Vor der Zentrale der konservativen Volkspartei von Aznar brüllten nach den Anschlägen ein paar Demonstranten „Mörder!“, als hätten nicht Islamisten, sondern die Regierung die Attentate verübt. Auf diese Stimmung reagierte die damalige Regierungspartei mit der wenig überzeugenden Parole, dass wichtige Indizien für ein ETAAttentat sprächen, was sich schon im Laufe des 11. März als falsch herausstellte. Die Wahlen am 14. März gewann der Sozialist José Luis Rodríguez Zapatero.
Es ist der politische Schlamm jener Tage, an den sich viele Spanier heute noch erinnern.

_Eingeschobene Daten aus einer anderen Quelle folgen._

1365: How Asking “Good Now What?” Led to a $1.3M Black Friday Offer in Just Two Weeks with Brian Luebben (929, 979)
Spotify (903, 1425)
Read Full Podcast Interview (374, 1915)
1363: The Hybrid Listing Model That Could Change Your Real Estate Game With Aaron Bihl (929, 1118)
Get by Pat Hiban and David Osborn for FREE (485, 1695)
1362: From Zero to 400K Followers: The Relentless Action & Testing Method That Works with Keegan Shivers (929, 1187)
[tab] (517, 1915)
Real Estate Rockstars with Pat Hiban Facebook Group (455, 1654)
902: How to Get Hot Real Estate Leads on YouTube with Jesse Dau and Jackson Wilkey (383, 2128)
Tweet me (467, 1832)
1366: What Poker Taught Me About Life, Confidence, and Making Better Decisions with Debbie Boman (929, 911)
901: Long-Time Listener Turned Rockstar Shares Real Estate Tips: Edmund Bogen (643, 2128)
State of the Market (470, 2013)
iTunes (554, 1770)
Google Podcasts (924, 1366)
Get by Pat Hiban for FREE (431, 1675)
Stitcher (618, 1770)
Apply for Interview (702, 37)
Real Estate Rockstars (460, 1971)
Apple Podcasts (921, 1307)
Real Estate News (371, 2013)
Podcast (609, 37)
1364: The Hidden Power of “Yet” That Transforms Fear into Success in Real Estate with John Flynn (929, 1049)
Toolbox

Der 20. Jahrestag der Anschläge ist Anlass, an die Opfer zu erinnern, an Menschen wie Maite Montero und ihre Ärztin Elena Figueredo. Sie sind die Protagonisten wider Willen jenes Tages. Mit Narben am Körper und an der Seele.
In der Katastrophe zeigte Madrid sein bestes Gesicht.